* What to do
Say how many lines of the listing below include "computer". Write only that number.

----------

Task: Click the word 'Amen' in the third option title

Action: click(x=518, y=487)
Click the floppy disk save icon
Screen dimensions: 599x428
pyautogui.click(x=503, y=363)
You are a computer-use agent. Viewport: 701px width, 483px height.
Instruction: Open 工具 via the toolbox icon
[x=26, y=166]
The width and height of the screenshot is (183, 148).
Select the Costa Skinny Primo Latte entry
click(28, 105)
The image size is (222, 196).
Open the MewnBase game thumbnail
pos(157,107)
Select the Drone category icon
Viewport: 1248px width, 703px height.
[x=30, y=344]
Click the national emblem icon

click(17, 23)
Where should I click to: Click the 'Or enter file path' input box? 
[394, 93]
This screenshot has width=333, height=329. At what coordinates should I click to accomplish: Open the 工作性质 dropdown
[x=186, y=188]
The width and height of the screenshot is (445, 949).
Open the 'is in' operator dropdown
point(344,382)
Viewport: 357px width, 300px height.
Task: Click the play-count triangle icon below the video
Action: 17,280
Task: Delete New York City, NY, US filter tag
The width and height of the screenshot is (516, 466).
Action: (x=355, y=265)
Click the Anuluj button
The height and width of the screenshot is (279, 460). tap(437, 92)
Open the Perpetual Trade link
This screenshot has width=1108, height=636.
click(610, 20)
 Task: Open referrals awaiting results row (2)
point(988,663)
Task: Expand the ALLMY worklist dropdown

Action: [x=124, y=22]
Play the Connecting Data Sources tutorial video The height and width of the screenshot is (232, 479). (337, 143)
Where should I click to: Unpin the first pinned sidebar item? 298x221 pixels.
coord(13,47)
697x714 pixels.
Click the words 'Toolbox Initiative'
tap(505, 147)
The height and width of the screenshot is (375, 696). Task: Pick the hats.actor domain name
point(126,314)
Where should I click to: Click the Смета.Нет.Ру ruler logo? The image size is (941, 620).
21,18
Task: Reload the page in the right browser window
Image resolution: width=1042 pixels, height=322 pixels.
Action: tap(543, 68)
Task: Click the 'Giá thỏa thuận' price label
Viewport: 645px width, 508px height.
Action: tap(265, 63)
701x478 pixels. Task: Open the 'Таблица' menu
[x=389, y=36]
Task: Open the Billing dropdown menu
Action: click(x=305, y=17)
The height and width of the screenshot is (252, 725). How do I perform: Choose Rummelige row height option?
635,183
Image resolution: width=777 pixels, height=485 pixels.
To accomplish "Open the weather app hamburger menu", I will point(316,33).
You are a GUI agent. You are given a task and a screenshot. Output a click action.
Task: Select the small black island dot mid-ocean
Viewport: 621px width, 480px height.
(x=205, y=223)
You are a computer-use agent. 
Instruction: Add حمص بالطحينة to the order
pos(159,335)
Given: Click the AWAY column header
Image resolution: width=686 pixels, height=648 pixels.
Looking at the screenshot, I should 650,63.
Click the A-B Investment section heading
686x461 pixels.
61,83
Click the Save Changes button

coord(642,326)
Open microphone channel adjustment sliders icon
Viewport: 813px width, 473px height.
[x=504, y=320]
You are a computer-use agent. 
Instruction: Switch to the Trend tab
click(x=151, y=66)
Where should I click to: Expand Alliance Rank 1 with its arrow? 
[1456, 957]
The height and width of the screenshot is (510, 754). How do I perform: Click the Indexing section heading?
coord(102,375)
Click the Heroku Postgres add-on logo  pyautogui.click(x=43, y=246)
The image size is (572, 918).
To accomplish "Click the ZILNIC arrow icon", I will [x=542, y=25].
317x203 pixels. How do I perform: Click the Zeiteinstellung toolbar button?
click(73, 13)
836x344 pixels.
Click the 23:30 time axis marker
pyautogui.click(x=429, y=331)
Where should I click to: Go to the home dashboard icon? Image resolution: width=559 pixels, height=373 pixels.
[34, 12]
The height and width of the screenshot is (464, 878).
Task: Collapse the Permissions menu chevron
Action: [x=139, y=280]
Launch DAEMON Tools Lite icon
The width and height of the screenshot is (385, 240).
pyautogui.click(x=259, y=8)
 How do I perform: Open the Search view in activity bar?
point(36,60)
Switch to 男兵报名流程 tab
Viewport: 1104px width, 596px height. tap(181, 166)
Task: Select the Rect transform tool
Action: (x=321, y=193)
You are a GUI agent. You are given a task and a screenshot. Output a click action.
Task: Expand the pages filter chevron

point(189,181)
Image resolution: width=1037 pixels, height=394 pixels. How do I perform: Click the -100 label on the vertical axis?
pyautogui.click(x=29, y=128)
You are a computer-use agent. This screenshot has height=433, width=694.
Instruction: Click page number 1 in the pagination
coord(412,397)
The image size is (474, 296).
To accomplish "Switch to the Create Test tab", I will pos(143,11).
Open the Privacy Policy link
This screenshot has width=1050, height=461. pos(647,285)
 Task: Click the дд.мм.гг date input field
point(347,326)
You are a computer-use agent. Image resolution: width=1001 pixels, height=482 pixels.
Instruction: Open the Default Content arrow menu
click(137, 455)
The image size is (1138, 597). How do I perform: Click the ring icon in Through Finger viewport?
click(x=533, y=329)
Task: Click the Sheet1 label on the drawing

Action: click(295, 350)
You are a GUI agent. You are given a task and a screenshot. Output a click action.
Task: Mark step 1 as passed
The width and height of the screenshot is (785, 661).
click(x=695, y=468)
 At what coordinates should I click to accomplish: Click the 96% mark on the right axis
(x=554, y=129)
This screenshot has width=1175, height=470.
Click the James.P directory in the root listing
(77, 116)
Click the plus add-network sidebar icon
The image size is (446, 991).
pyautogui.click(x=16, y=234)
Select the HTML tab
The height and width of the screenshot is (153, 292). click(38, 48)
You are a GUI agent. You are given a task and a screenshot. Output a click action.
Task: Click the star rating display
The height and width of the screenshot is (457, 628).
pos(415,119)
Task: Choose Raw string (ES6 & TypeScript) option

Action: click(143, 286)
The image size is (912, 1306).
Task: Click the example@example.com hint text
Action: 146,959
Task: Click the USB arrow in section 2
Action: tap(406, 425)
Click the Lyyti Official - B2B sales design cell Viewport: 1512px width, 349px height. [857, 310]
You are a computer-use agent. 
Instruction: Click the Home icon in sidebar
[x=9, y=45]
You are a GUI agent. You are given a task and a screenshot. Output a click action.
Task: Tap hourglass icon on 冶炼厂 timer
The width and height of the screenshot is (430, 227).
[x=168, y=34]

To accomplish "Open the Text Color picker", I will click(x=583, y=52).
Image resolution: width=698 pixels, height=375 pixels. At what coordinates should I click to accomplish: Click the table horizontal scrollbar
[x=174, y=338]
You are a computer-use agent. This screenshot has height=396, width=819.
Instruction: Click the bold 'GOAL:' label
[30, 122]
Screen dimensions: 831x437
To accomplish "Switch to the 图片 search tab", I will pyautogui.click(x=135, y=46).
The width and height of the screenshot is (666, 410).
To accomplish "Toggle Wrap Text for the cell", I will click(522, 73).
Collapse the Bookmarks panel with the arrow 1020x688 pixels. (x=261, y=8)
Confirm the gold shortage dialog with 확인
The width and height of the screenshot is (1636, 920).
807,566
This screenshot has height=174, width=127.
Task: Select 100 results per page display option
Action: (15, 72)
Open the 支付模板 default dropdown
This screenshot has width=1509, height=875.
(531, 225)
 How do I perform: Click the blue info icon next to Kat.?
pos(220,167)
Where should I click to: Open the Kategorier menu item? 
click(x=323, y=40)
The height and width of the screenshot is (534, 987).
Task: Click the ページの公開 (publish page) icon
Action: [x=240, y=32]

----------

* Written answer
7